Tareas del ejercicio →
(a) Enumera todas las personas que aparecen con nombre y apellido en el texto sobre Putin y Cuba.
(b) Cambia "screenshot" por "image" en las filas, desde la primera fila hasta la que contiene "I will point(15,32).", ambas incluidas. Reescribe solo esas filas y deja todo lo demás igual.

Texto mostrado →

Vladimir Putin aclaró tajantemente que su país no pensaba reabrir las operaciones de inteligencia electrónica de la base “Lourdes” cercana a La Habana. Eso era lo predecible. Meterse de nuevo en la cama con los Castro no tenía sentido. No debe olvidarse que Putin llegó al poder de la mano de Boris Yeltsin para que completara el entierro del comunismo, no para revivirlo.
Las instalaciones de espionaje creadas en Cuba en 1964 fueron abruptamente clausuradas en octubre del 2001 por órdenes del propio Putin. Esa acción no se la perdonaron Fidel Castro ni los viejos kagebistas nostálgicos del comunismo, como su exjefe el general Nikolai Leonov, quien así lo manifestó en una entrevista concedida hace algunos años a los medios rusos.
En agosto de 1991 el KGB urdió un golpe político-militar para liquidar a Mijail Gorbachev y su política de reformas. A las 24 horas de iniciado el movimiento subversivo, Vladimir Putin, teniente coronel del KGB, renunció a su cargo y se situó junto a Boris Yeltsin, el hombre que hizo abortar el coup d´etat.
Aunque Putin no tenía mucha importancia dentro de la inteligencia, sus excompañeros lo vieron como un traidor, pero en el bando de Yeltsin lo aceptaron como un buen aporte a la Rusia que huía de su pasado bolchevique.
Casi una década más tarde, el 31 de diciembre de 1999, Yeltsin, enfermo y alcoholizado, renunciaría a la presidencia del país dejando a su discípulo Vladimir Putin al frente de la Federación Rusa con la secreta tarea de que le cuidara las espaldas y lo defendiera de las (fundadas) acusaciones de corrupción.

Entradas del conjunto de datos

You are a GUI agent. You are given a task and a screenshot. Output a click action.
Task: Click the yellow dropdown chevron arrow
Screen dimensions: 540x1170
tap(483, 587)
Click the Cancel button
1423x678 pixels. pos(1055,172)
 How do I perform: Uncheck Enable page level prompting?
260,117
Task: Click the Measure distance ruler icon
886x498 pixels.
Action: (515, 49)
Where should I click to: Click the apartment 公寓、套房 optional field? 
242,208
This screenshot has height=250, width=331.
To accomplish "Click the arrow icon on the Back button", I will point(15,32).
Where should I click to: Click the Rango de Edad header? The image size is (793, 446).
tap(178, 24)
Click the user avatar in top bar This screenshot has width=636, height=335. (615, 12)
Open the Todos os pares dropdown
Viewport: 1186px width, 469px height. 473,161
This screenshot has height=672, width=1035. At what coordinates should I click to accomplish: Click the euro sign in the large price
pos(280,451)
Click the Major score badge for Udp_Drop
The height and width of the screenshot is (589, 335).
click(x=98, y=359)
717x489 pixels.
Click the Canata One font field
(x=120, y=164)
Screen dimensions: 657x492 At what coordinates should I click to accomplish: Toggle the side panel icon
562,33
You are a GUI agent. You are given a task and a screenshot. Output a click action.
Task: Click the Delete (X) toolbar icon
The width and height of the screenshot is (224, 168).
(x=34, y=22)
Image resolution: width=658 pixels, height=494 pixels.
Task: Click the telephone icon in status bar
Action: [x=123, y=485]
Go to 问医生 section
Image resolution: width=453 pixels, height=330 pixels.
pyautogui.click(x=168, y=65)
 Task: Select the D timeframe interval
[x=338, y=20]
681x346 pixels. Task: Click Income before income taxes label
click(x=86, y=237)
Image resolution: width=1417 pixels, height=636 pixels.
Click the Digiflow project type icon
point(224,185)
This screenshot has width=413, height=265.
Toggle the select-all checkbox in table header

Respuestas correctas →
(a)
Vladimir Putin
Boris Yeltsin
Fidel Castro
Nikolai Leonov
Mijail Gorbachev

(b)
You are a GUI agent. You are given a task and a image. Output a click action.
Task: Click the yellow dropdown chevron arrow
Screen dimensions: 540x1170
tap(483, 587)
Click the Cancel button
1423x678 pixels. pos(1055,172)
 How do I perform: Uncheck Enable page level prompting?
260,117
Task: Click the Measure distance ruler icon
886x498 pixels.
Action: (515, 49)
Where should I click to: Click the apartment 公寓、套房 optional field? 
242,208
This image has height=250, width=331.
To accomplish "Click the arrow icon on the Back button", I will point(15,32).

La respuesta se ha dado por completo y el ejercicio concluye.